Im Brandenburger Steuerparadies Zossen kam es richtig dicke für Nehls und die Sanus AG. 3,2 Millionen Euro Steuerschulden waren dort nach Auskunft der damaligen Bürgermeisterin Michaela Schreiber aufgelaufen, woraufhin diese 2019 ein Gewerbeuntersagungsverfahren gegen die Sanus AG anstrengte. Der Ausfall sei „durch mehrere Gesellschaften entstanden, an denen die Sanus AG bzw. Sanus Bauträger GmbH & Co KG beteiligt ist. Diese Firmen sind in Zossen angemeldet und haben keine Gewerbesteuer gezahlt, sind teilweise insolvent, der Geschäftsführer ins Ausland abgemeldet oder ähnliches“, schrieb die Bürgermeisterin im städtischen Amtsblatt.

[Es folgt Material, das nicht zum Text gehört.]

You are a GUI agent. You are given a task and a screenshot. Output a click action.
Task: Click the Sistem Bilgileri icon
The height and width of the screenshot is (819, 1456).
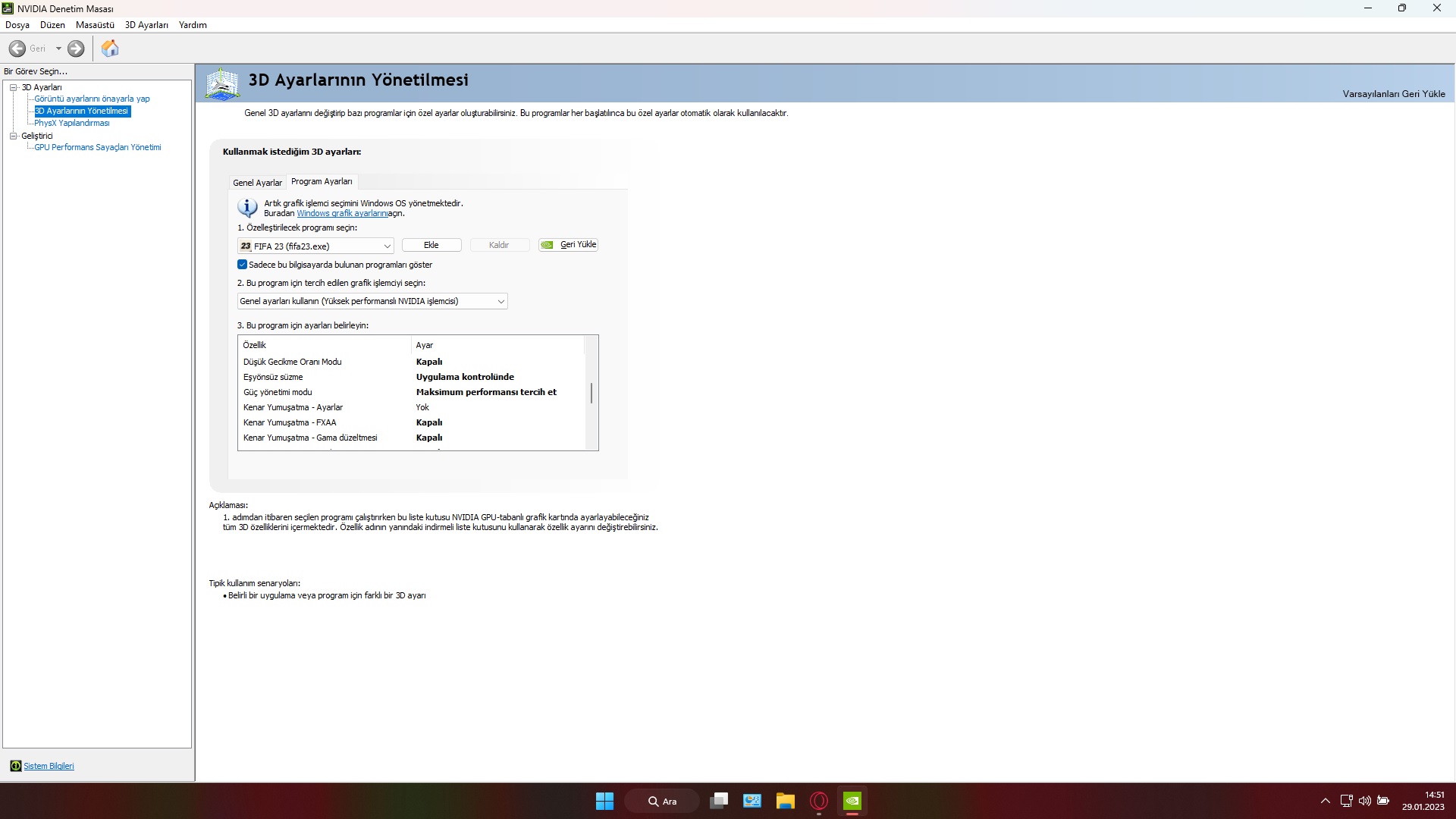(x=15, y=766)
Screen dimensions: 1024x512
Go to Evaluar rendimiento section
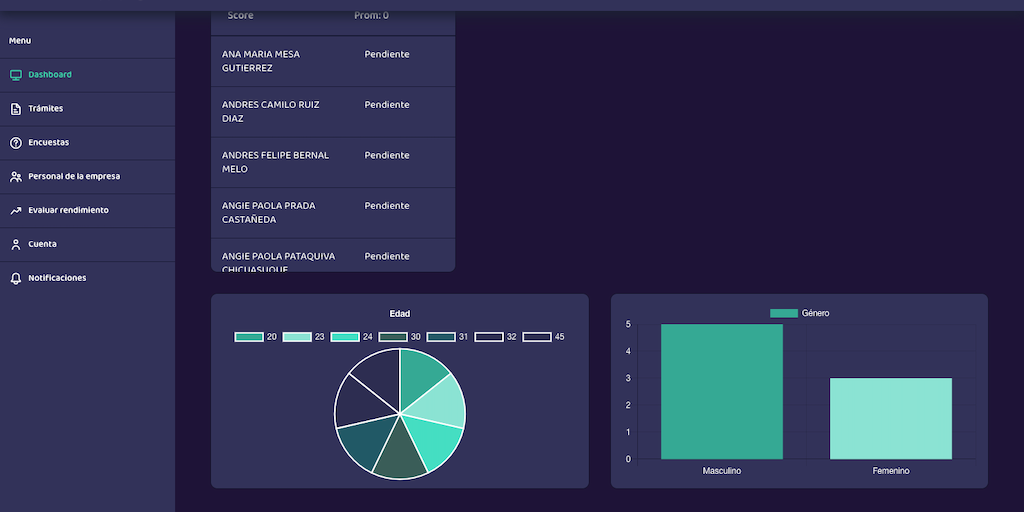coord(68,211)
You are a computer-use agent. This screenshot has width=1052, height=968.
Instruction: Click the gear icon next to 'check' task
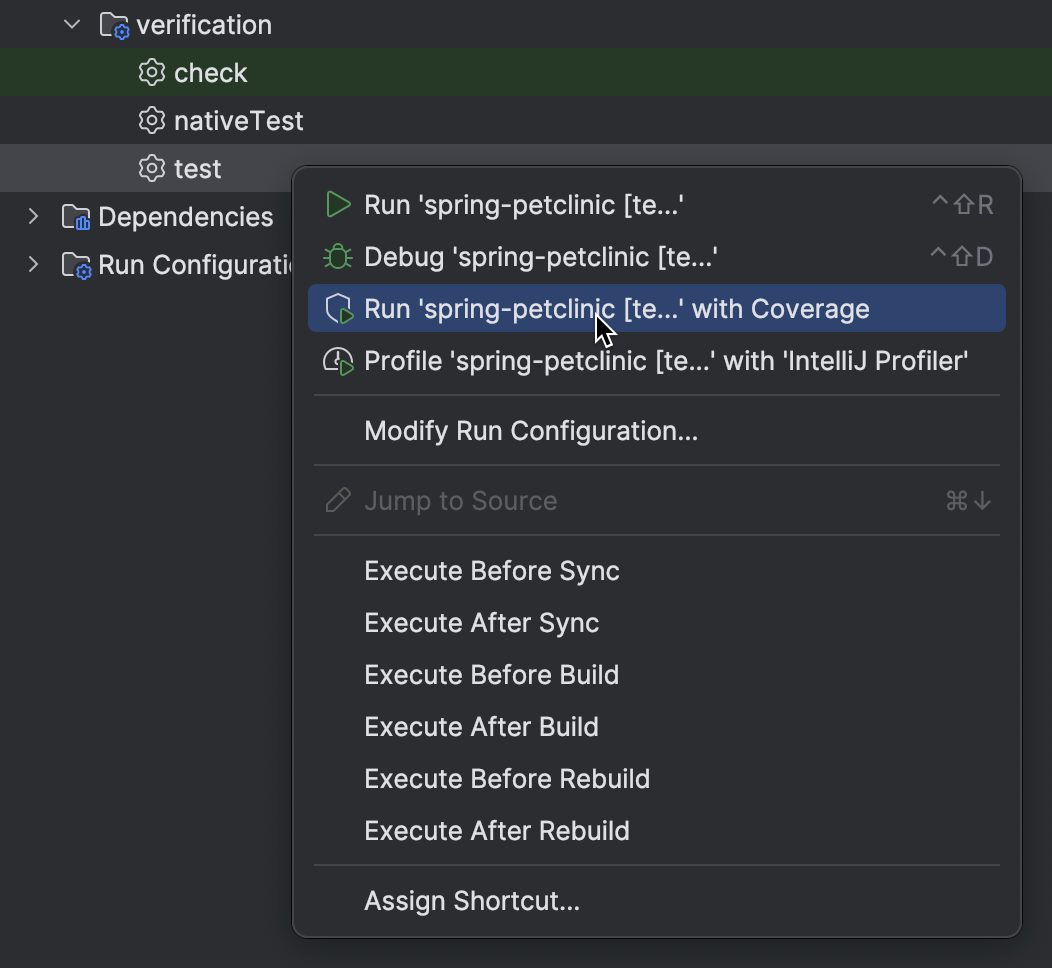click(x=150, y=72)
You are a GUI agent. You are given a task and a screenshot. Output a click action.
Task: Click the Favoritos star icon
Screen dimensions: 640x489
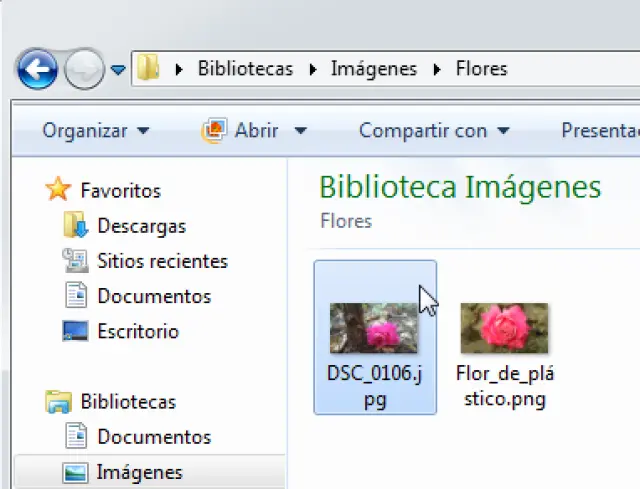59,190
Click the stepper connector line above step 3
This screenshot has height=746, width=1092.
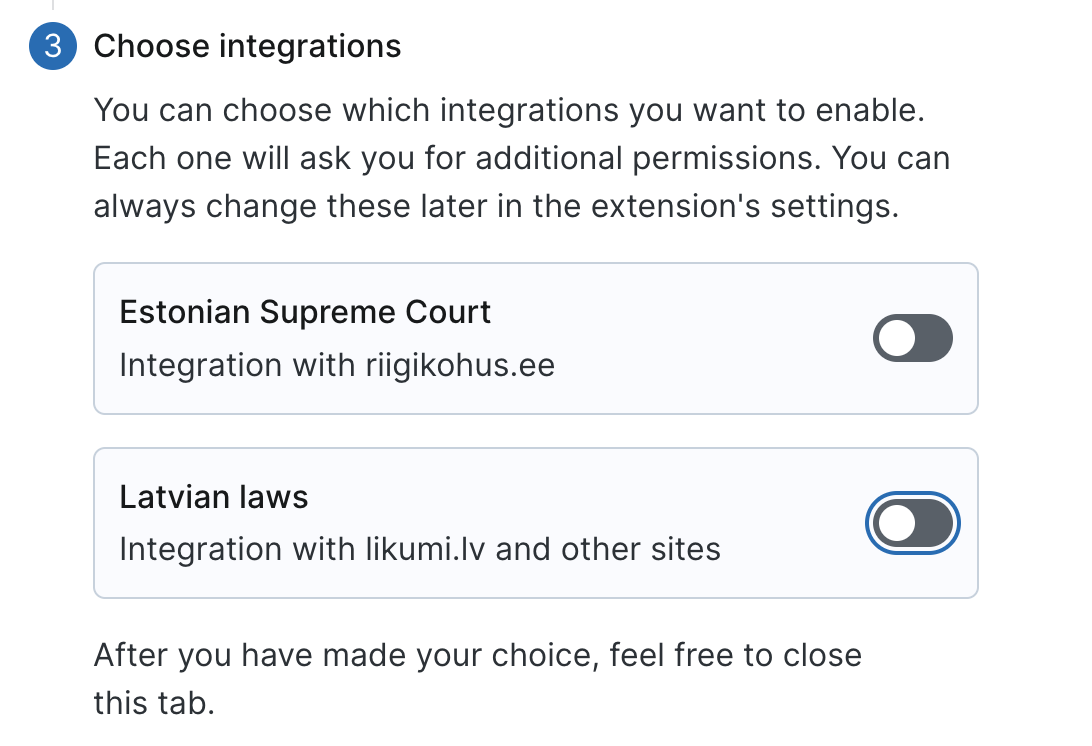52,7
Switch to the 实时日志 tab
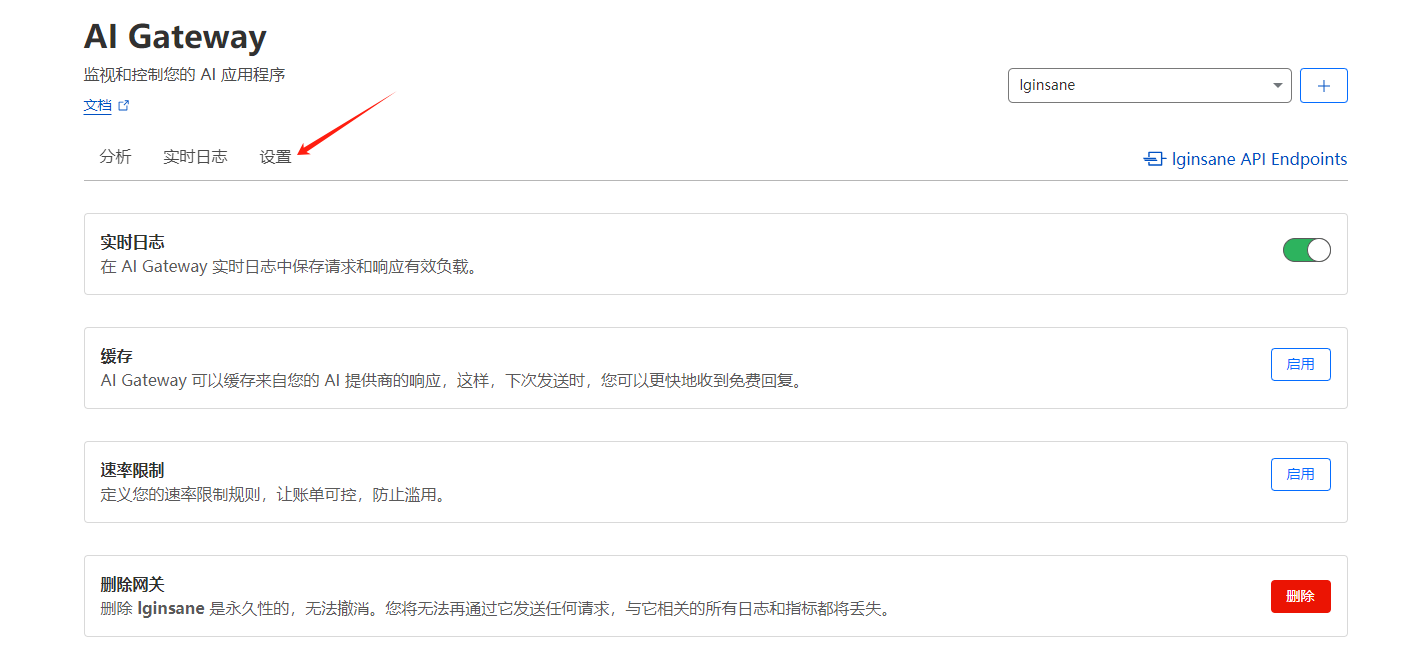This screenshot has width=1421, height=655. [195, 157]
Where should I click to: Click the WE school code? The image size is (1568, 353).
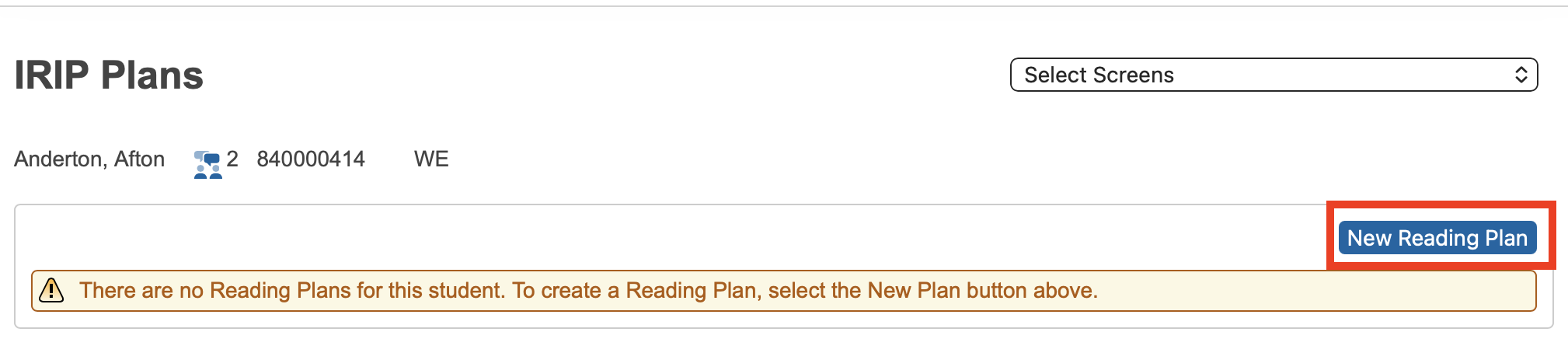pos(431,159)
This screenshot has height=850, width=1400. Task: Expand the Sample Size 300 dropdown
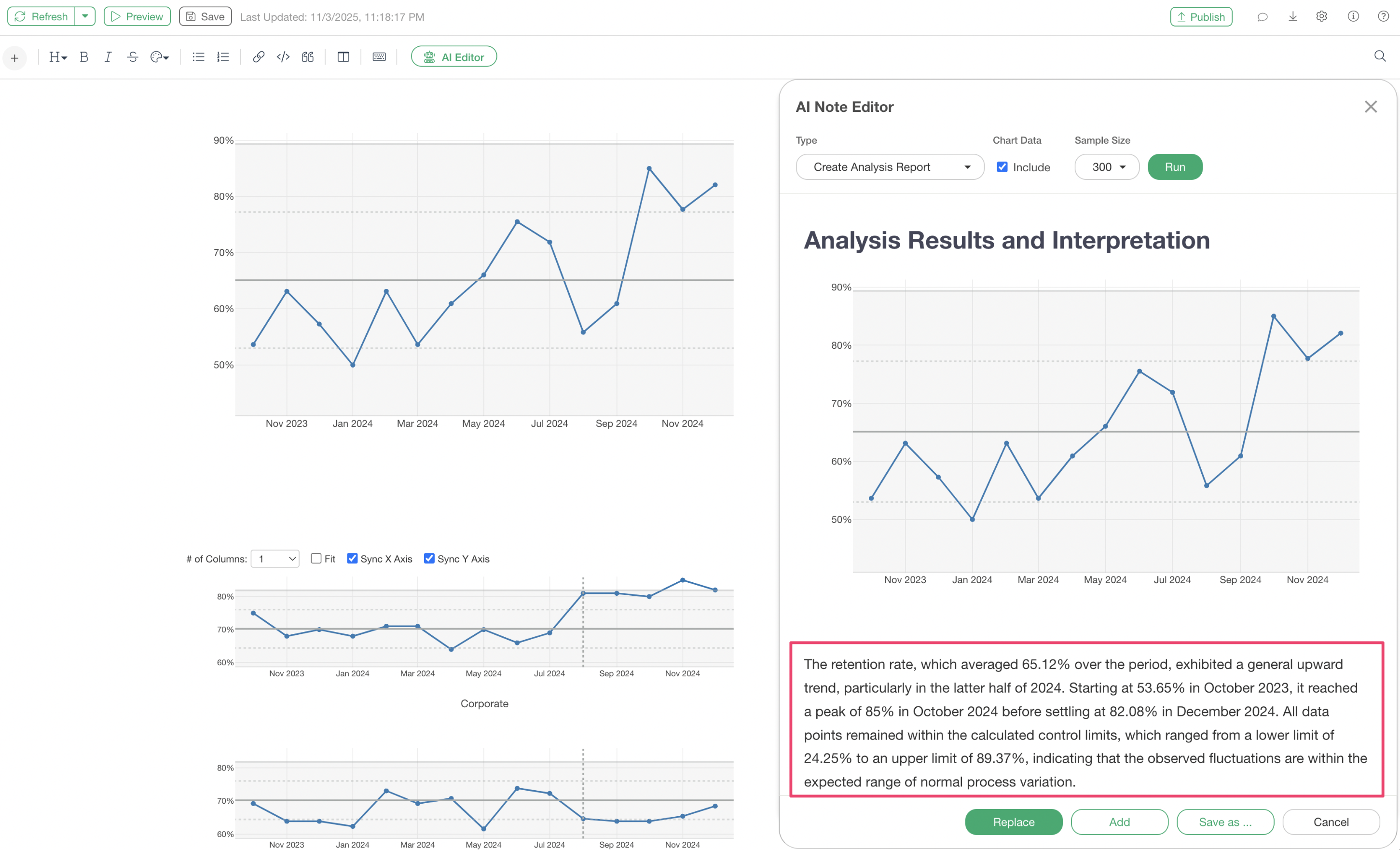click(x=1106, y=167)
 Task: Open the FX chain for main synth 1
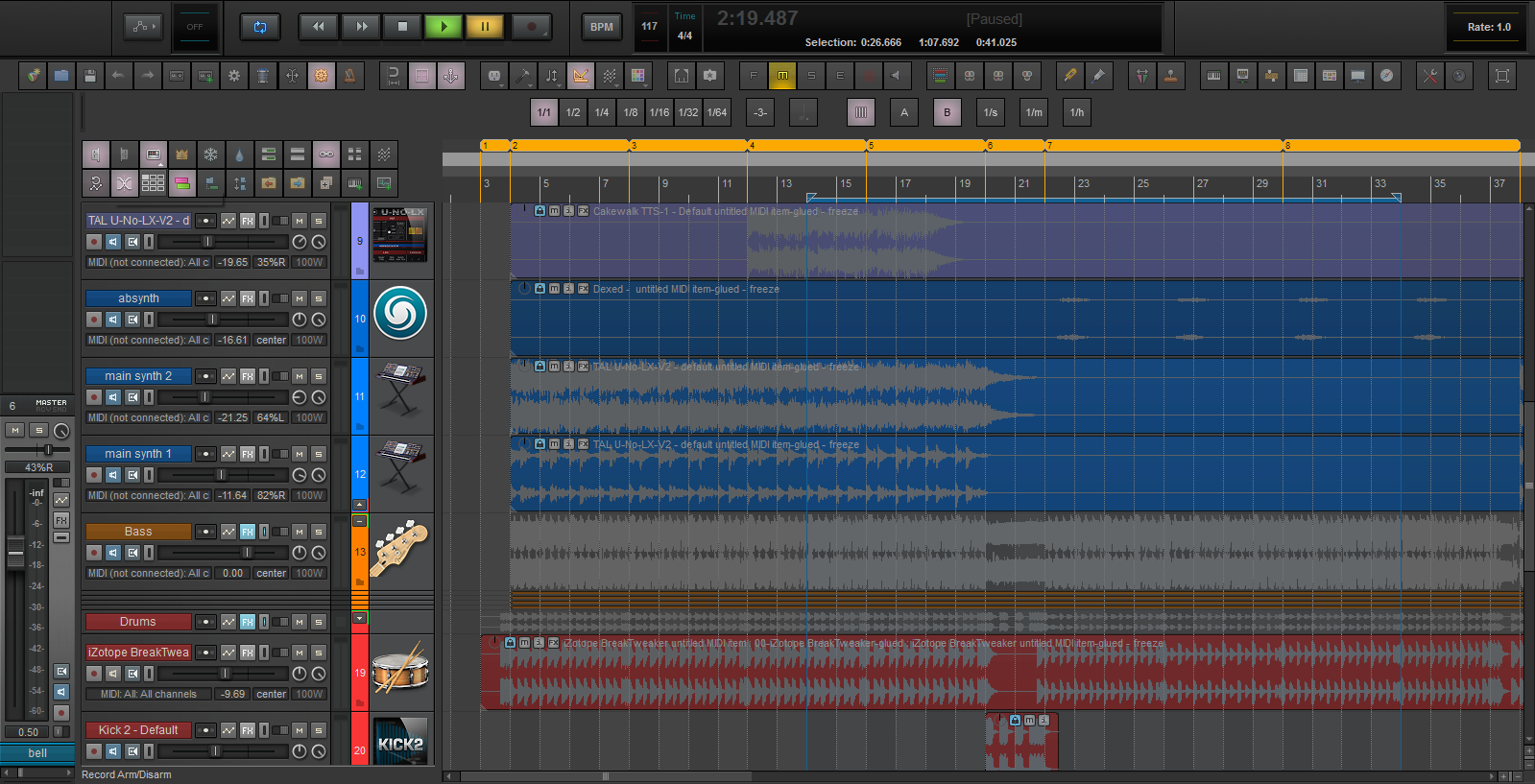tap(248, 454)
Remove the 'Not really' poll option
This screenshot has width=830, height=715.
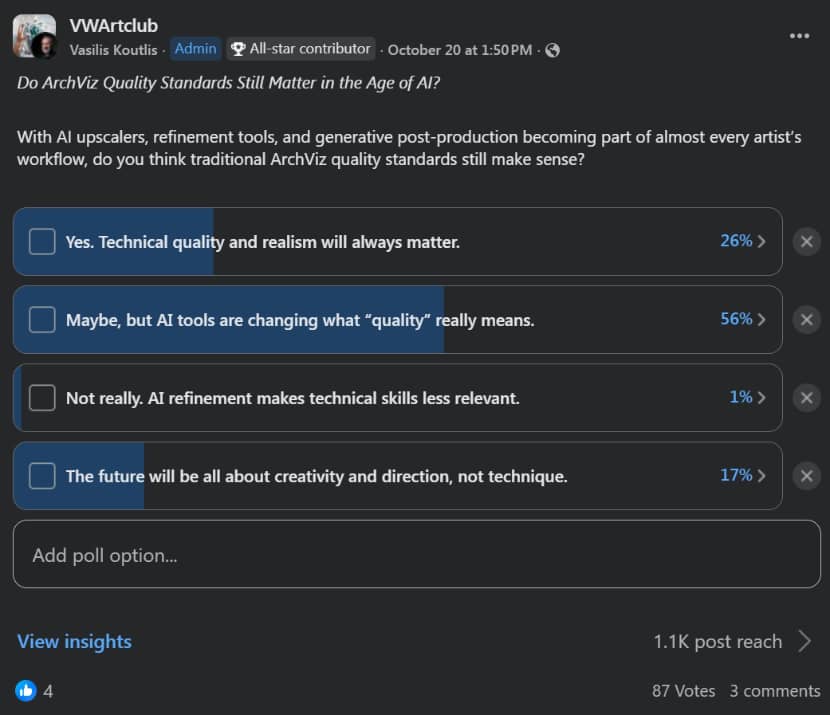(806, 397)
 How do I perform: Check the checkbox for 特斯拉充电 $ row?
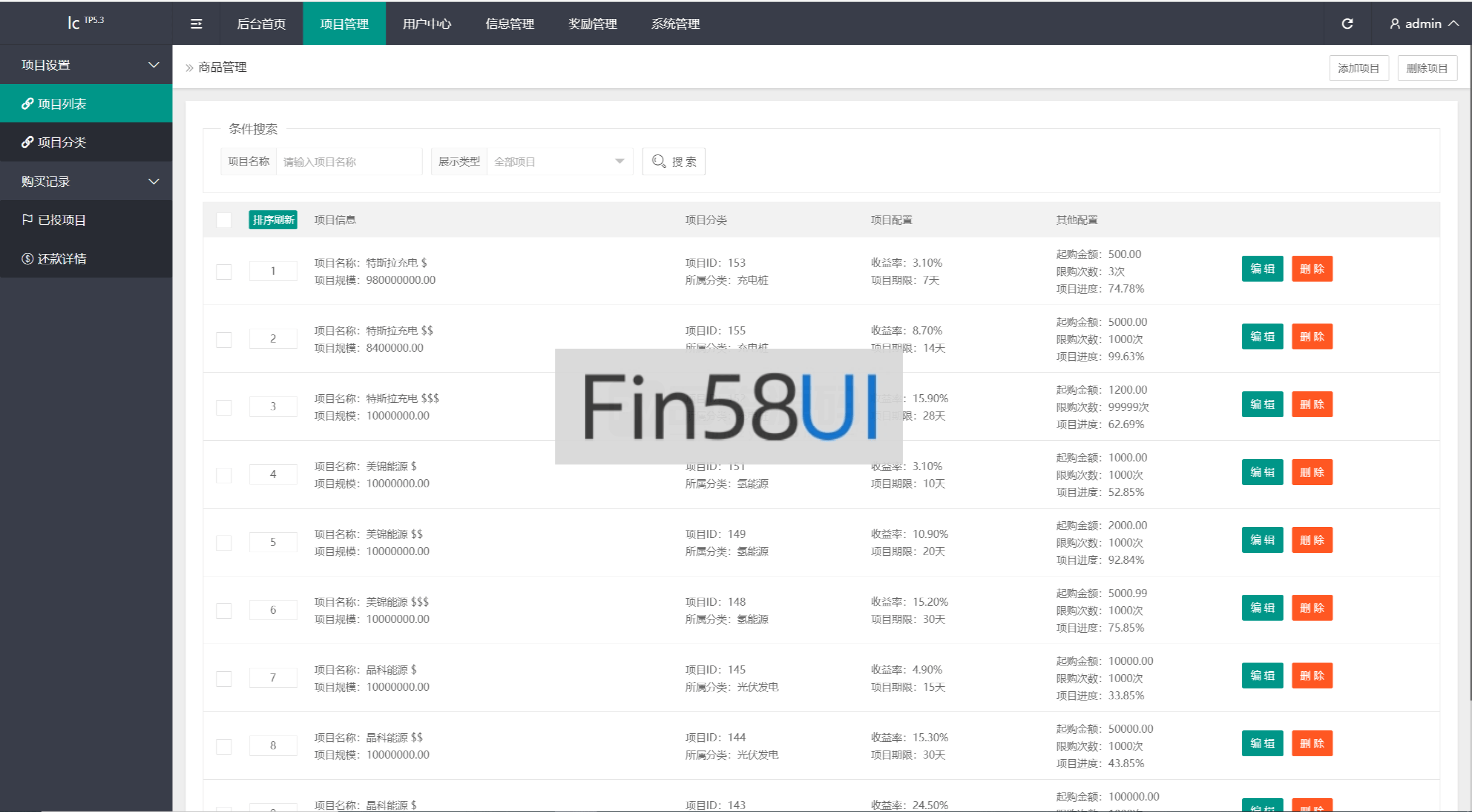(224, 271)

In Mitte setzt sich seit einiger Zeit unter anderem das Bezirksamt für die Köpi-Grundstücke ein. So gebe es derzeit „auf Bezirks- und Landesebene Gespräche zu einer künftigen möglichen Nutzung der Grundstücke, die jedoch noch nicht abgeschlossen sind“, wie die Bezirks-Pressestelle auf Anfrage mitteile. Die BVV Mitte forderte den Bezirk außerdem im Juni auf, sich beim Senat für einen Kauf oder Tausch des Grundstücks einzusetzen. Auf MieterEcho-Anfrage hieß es: „Derzeit liegt uns noch keine definitive Antwort des Senats zu einem möglichen Ankauf der Grundstücke „Köpi" und „Wagenburg" vor“. Kontakt zum Eigentümer des Geländes habe auch das Bezirksamt nicht.

Die Bewohner/innen wollen nicht aufgeben. Noch stehen die Bauwagen ineinander verschachtelt auf dem Gelände. Die Bewohner/innen haben sich im Lauf der Jahre kleine Vordächer und Erker gebaut. Seit 20 Jahren leben rund 30 Personen auf dem Areal, das sich über drei Flurstücke erstreckt und direkt an das Hausprojekt Køpi137, das von dem Räumungsurteil nicht betroffen ist, angrenzt. „Köpi bleibt Risikokapital“ steht auf Transparenten am Zaun. Eine klare Ansage.